Evacuations levels south of Highway 2 were reduced from Level 3 to Level 2 on Sunday. Level 3 evacuations remain in place north of Highway 2 where crews are working to extinguish hot spots. The remaining areas surrounding the fire remain under Level 1 evacuations. A Temporary Flight Restriction remains in place.
The fire is located in Lincoln County between Davenport and Creston to the north and Harrington and Odessa to the south. It could be contained by Friday, Sept. 18, officials said.
The Washington National Guard is sending three crews, or approximately 50 personnel, to Davenport to help with the fire by request of the Washington Department of Natural Resources, according to spokesperson Tara Lee. The crews are expected to arrive Saturday.
State Route 2 runs through the northern part of the fire but the road is open.
Homes, crops and infrastructure are threatened by the fire that sparked when a tree fell on power lines on Monday, Sept. 7. At least four homes have been destroyed by the fire and an unknown number of outbuildings have burned down, incident command leaders said.
Some ranchers have also lost livestock to the fire.

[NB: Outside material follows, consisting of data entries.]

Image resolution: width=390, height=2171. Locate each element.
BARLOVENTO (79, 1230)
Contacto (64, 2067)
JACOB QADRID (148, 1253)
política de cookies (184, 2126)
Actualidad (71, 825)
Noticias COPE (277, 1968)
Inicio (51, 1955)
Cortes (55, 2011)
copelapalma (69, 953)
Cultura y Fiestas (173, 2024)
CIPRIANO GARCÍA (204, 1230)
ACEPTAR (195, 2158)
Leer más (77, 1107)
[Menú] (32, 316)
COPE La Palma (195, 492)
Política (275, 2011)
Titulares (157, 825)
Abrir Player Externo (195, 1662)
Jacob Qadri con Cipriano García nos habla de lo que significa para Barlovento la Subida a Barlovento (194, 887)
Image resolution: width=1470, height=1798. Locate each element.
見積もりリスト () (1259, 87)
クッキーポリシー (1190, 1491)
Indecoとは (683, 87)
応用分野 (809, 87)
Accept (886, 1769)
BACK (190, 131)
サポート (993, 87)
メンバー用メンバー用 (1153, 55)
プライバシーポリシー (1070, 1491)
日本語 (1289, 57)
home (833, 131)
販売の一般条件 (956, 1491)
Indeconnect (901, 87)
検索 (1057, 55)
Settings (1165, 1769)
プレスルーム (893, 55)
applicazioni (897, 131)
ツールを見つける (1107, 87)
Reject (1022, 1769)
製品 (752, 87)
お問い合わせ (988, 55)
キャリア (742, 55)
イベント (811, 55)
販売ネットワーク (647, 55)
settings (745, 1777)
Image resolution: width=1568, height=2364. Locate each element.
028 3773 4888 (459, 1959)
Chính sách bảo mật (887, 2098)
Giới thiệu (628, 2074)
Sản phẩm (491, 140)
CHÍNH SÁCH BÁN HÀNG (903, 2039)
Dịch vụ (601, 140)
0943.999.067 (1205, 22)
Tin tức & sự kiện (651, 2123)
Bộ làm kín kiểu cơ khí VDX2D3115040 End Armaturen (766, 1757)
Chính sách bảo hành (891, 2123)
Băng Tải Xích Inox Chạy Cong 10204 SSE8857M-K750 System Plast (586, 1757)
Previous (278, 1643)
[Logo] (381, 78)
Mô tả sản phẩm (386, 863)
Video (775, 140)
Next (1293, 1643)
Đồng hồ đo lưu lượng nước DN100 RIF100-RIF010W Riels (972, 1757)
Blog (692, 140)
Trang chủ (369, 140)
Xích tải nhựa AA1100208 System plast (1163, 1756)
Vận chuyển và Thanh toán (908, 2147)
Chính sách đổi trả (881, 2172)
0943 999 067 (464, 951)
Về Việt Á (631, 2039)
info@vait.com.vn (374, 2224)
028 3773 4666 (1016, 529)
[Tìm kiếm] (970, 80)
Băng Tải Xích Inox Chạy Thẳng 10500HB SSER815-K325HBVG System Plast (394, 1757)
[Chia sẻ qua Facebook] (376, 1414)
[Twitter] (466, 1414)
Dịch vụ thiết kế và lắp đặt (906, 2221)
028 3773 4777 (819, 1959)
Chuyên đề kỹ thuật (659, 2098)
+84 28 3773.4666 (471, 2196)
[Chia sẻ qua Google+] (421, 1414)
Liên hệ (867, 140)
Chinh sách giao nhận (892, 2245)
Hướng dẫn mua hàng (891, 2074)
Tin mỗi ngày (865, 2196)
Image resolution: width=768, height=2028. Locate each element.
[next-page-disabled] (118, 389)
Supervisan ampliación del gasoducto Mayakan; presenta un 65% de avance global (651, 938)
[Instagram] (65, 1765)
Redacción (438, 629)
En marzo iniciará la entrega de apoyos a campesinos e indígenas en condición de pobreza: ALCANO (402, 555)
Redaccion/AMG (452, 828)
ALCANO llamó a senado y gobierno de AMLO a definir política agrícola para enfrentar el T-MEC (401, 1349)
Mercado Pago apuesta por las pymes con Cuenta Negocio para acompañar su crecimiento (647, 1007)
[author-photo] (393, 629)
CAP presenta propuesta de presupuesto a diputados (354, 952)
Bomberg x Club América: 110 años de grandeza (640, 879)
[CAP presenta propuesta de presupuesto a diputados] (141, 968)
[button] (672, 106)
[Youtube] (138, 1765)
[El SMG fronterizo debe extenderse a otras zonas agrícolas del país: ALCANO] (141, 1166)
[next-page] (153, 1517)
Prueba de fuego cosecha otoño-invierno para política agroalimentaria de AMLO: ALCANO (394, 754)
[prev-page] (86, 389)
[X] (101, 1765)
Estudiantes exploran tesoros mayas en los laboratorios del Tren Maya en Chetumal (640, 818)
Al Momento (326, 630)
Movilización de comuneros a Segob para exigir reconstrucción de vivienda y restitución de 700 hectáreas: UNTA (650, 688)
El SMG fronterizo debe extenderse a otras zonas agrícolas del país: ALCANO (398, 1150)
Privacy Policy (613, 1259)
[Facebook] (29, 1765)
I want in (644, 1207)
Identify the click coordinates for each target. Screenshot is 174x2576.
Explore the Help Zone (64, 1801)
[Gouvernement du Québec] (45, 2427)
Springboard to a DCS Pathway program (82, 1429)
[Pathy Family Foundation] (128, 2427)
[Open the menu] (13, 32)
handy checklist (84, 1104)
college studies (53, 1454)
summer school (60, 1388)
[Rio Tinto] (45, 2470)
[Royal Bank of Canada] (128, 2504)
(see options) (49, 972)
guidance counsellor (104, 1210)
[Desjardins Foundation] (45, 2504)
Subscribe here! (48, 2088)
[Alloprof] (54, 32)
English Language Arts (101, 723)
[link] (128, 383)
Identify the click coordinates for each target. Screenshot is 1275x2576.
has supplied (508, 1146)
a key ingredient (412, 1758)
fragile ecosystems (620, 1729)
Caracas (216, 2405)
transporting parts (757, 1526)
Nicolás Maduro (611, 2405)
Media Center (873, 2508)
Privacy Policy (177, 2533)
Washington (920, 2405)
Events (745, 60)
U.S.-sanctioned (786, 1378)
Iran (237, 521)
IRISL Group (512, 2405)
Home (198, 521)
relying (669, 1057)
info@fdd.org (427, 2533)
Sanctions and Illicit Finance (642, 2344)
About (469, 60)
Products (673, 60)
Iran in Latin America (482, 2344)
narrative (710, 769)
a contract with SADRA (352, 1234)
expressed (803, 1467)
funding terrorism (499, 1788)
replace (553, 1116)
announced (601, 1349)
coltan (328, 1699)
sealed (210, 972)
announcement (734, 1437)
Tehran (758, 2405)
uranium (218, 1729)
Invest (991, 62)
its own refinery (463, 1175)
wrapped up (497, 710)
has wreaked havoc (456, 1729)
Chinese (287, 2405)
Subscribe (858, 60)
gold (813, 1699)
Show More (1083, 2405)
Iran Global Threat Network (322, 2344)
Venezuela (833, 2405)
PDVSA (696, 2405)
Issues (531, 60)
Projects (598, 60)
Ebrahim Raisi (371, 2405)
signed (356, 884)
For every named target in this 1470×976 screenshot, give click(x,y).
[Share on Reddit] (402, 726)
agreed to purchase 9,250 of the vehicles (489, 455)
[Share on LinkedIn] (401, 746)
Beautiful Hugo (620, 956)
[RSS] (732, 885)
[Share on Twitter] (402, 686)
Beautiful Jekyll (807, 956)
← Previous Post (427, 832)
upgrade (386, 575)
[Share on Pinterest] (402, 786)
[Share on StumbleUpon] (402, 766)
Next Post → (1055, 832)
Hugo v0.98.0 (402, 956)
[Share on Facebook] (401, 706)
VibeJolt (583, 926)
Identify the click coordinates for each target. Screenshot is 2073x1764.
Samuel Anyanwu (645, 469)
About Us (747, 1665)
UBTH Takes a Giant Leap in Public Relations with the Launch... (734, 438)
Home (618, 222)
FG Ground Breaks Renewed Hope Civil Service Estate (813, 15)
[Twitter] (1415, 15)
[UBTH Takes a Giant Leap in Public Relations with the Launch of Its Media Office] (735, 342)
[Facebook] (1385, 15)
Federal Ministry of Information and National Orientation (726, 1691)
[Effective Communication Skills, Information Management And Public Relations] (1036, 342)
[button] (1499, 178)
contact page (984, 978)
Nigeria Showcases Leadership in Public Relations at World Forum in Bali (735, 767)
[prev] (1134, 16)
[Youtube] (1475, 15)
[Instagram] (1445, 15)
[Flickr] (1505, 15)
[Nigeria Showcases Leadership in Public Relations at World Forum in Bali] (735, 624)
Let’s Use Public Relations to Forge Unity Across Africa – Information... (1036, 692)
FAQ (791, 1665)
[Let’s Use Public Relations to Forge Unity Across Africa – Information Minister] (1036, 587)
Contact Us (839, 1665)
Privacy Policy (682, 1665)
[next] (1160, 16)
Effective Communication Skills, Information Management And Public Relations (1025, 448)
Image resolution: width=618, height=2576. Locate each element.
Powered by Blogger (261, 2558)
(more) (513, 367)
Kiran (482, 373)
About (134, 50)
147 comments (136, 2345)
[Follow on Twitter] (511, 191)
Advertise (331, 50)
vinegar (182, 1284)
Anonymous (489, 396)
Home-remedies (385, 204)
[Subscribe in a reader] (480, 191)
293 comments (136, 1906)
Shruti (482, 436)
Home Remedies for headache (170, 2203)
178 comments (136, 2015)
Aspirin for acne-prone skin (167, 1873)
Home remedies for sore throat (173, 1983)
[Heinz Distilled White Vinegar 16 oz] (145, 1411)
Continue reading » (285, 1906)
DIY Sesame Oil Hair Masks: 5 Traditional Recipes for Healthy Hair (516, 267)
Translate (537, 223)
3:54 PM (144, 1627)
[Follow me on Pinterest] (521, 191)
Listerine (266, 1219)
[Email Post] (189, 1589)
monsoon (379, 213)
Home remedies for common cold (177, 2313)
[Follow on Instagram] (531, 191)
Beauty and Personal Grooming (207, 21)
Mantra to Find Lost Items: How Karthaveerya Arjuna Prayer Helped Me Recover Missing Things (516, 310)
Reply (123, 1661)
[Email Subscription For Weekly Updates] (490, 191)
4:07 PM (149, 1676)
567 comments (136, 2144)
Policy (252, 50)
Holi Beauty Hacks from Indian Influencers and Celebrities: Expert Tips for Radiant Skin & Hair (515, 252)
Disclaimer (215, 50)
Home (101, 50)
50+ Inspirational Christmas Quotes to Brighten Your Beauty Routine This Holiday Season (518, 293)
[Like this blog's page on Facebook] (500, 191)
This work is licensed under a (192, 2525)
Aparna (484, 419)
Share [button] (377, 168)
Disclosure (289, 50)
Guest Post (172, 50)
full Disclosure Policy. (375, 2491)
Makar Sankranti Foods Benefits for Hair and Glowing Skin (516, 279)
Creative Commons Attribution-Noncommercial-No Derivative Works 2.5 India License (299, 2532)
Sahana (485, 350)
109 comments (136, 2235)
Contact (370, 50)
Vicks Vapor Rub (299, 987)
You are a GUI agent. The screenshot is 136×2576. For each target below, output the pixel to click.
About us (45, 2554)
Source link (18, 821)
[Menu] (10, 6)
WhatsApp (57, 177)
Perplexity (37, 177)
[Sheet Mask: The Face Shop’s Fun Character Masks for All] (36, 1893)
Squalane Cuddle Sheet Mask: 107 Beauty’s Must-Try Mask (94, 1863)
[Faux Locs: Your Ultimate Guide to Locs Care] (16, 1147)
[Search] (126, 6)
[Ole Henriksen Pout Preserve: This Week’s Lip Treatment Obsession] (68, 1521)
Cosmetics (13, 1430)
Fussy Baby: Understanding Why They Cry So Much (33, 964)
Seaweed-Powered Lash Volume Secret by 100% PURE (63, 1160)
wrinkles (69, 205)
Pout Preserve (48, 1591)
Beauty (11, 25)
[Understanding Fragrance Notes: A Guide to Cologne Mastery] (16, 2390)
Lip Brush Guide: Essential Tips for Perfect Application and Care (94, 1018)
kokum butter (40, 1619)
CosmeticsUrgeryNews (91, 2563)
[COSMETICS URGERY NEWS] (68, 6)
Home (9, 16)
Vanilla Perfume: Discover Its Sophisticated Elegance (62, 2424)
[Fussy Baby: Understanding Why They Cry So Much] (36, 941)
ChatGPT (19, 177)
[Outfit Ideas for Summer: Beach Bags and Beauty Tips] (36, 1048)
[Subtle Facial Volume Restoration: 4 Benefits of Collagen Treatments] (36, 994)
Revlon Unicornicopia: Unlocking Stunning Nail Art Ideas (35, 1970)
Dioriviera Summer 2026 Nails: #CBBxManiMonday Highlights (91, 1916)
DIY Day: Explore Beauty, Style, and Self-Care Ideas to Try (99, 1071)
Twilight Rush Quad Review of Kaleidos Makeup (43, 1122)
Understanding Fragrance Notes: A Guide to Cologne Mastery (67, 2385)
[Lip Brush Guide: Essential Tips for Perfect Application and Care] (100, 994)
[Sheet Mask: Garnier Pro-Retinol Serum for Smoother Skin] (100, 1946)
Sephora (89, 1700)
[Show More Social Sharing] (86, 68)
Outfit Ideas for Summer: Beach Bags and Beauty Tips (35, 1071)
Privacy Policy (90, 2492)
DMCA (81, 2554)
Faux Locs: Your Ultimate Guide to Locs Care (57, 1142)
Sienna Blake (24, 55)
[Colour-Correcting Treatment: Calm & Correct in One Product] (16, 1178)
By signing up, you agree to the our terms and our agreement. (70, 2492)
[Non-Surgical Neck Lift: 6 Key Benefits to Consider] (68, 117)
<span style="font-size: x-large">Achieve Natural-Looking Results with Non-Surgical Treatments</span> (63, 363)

In Davenport, Hawk Creek Road, Cottonwood Creek, Gunning, South Telford, Whitaker Lake, and Seven Springs Dairy roads are closed. Rocklyn Road is open but has a 35 mph speed limit.
In Odessa, Zaglow, Schmierer, Highline, Govan Road from Kuchenbuch and Rimrock, and Coffee Pot roads from Duck Lake to Eagle Springs are closed.
In Wilbur, Swanson LAke from Watson-Grant, Schuster from Belnz to Sawnson, School House to Swanson, and North Telford roads are closed.
Areas in evacuation levels are being notified by the Lincoln County Sheriff’s Department.
A campground for evacuees has been set up at the Lincoln County fairgrounds.
KREM 2's Casey Decker spoke with one of the families who arrived there Tuesday. They had to caravan their vehicles and their trailer off their property after it became threatened by the fire. They said the first night they stayed in a Safeway parking lot because they didn't know the campground had been set up.
Samantha McLaughlin said since the trailer is her home the evacuation was easy but there's still a lot of unknowns.
"The scariest part was probably just having to imagine what would happen if our property was gone," she said. "And my stepdad spent 10 years perfecting the property. It's got solar panels, huge propane tanks. So it's just going to be really heartbreaking if we lost everything."
McLaughlin said right now she believes their property should be OK if conditions stay the same. Some of her other family members are going around to double check.